Brasil/Mundo
Sancionado fim da "taxa das blusinhas" em compras pela internet
Mudança alcança o tributo federal, mas comunicado não informa efeito sobre o ICMS
| KAMILA ALCâNTARA / CAMPO GRANDE NEWS
O presidente Luiz Inácio Lula da Silva (PT) sancionou nesta quinta-feira (10) a lei que elimina o Imposto de Importação de 20% cobrado sobre compras internacionais de até US$ 50. A cobrança ficou conhecida como “taxa das blusinhas' por atingir principalmente produtos vendidos por plataformas estrangeiras.
A mudança consta do PLV (Projeto de Lei de Conversão) 13/2026 e altera as regras do regime simplificado de tributação para encomendas internacionais. O sistema continuará sendo aplicado a mercadorias de até US$ 3 mil por remessa.
Com isso, a lei acaba com o tributo federal de 20% na faixa de até US$ 50. Isso não significa, porém, que essas compras ficarão totalmente livres de impostos. O comunicado divulgado pela Secom (Secretaria de Comunicação Social da Presidência da República) não informa mudança na cobrança do ICMS (Imposto sobre Circulação de Mercadorias e Serviços), que é estadual.
A lei permite ainda que o Ministério da Fazenda estabeleça alíquotas diferentes conforme a forma de importação e a participação da plataforma no programa de conformidade da Receita Federal.
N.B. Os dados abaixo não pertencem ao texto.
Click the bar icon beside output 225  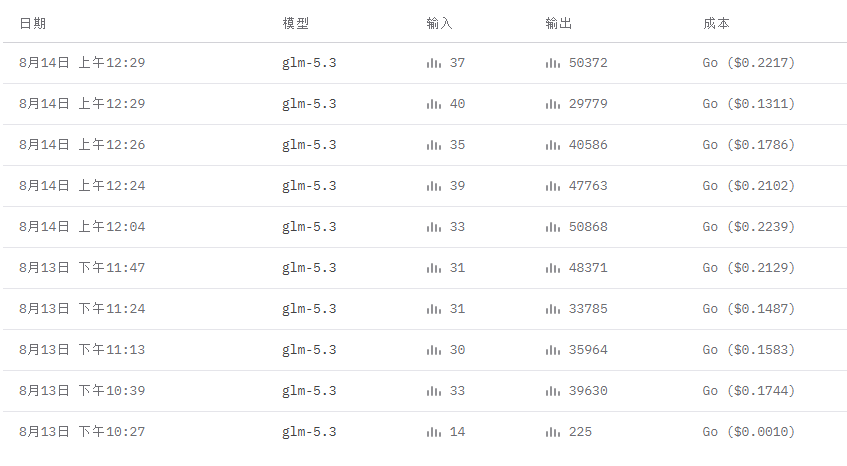553,433
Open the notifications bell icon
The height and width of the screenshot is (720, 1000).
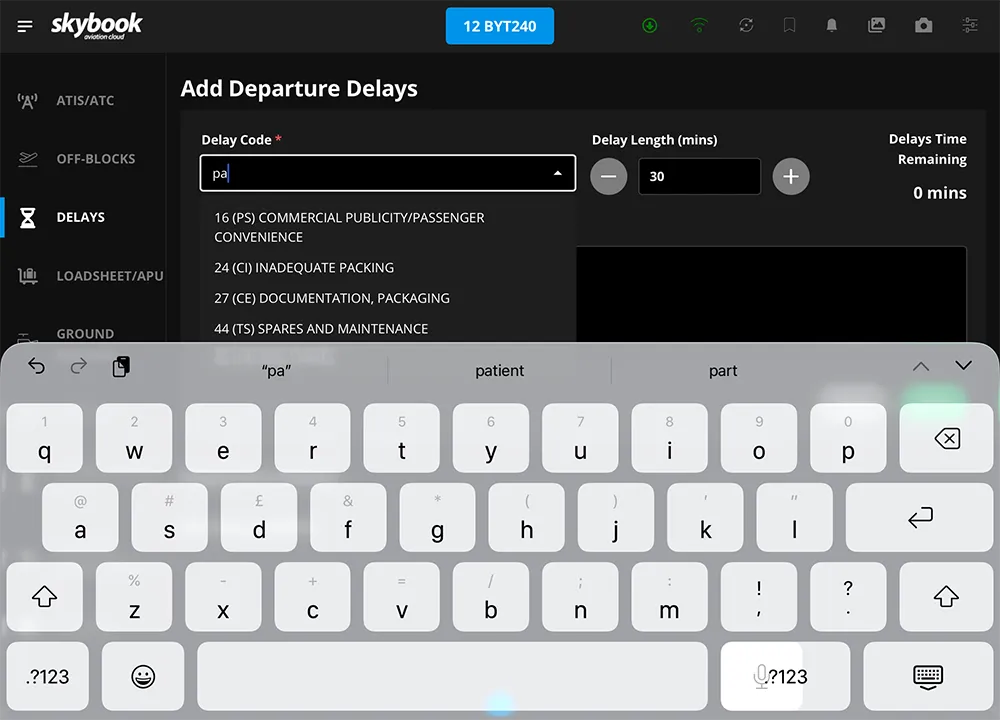pyautogui.click(x=831, y=26)
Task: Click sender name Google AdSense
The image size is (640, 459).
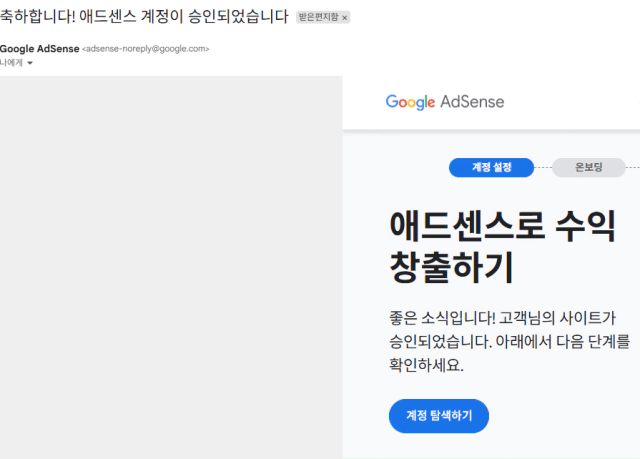Action: point(40,49)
Nas empresas habilitadas, a conversão do valor da mercadoria poderá considerar o câmbio do dia da compra, dando ao consumidor uma estimativa mais precisa do custo final.
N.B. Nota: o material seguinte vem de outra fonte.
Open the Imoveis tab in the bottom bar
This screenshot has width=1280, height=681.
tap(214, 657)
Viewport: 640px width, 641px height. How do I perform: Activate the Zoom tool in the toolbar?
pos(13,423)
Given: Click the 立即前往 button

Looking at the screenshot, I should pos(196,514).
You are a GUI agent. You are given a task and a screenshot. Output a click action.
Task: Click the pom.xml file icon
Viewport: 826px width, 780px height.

O governo também poderá limitar a quantidade e a frequência das encomendas. A medida pretende impedir que uma compra maior seja dividida artificialmente em diversos pacotes e evitar o uso do regime simplificado para revenda.
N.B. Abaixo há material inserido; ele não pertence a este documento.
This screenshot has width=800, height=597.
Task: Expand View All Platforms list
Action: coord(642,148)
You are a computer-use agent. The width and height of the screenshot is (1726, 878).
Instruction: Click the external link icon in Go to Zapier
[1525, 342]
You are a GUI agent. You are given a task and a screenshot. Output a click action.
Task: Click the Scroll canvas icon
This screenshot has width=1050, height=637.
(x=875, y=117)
Outra mudança alcança medicamentos que não estejam disponíveis no Brasil. O tratamento especial será destinado a produtos acabados, sem similar nacional e reconhecidos pela Anvisa (Agência Nacional de Vigilância Sanitária), desde que sejam importados por pessoa física para uso próprio no tratamento de doenças raras ou negligenciadas.
Ministério da Fazenda deverá avaliar, pelo menos a cada seis meses, os efeitos das novas regras sobre preços, empregos, arrecadação, comércio, indústria e volume de importações. O Congresso também terá de apresentar, até 30 de abril de cada ano, um relatório sobre os impactos econômicos e fiscais da medida.
O comunicado não esclarece quando a retirada dos 20% começará a valer. Essa informação dependerá do texto da lei e de sua publicação oficial.